▶ Dataset entries:

┌──

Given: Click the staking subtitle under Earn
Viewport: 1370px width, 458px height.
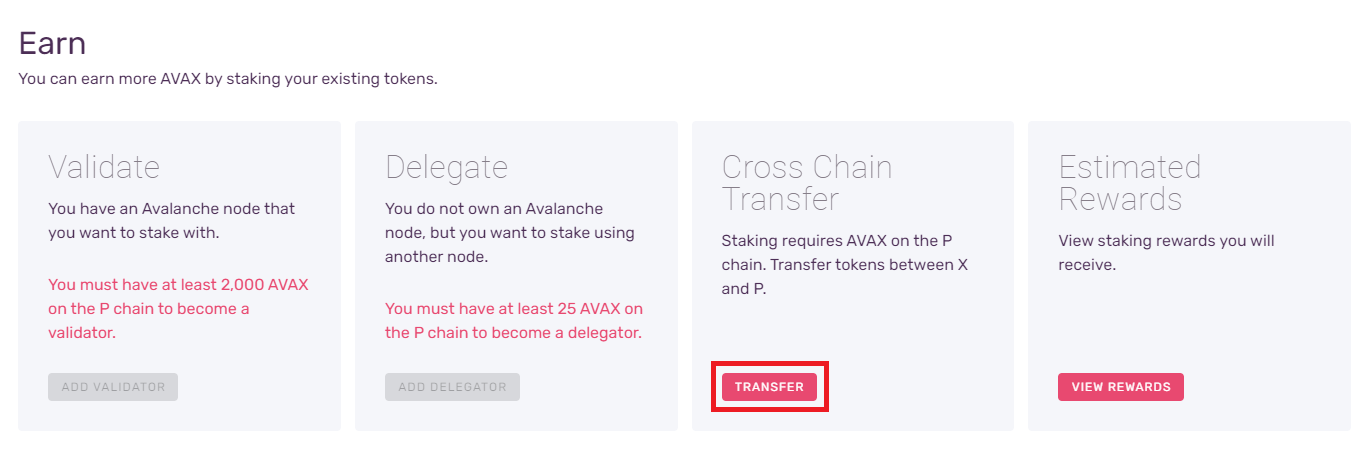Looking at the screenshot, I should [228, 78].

└──
┌──

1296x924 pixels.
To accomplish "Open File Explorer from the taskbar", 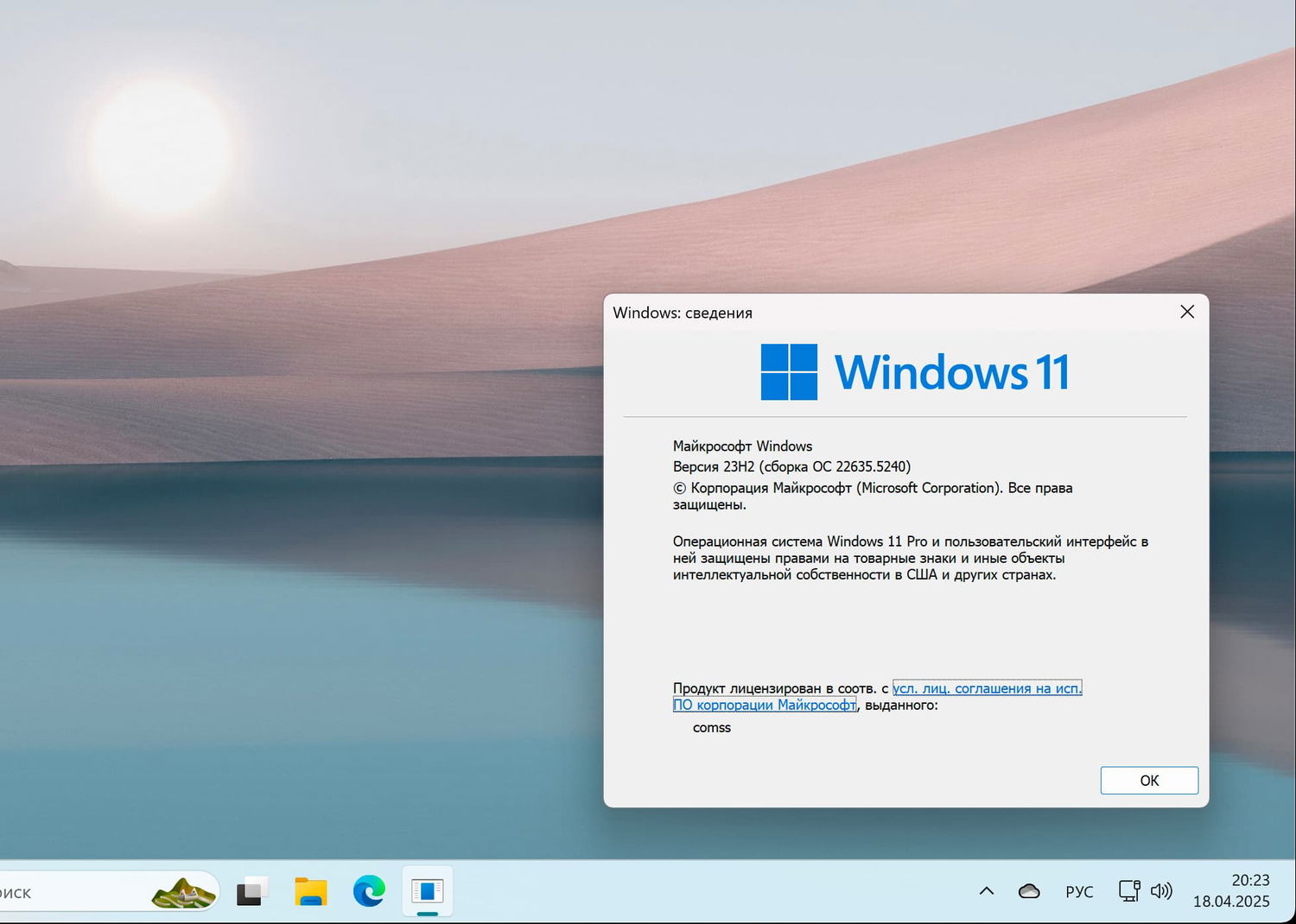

└──

▶ Task instructions:
Set down word for word the lines above from the one with "1296x924 pixels." up to and including the one with "File Explorer from". Omit every picture.

▶ Response area:
1296x924 pixels.
To accomplish "Open File Explorer from the taskbar", 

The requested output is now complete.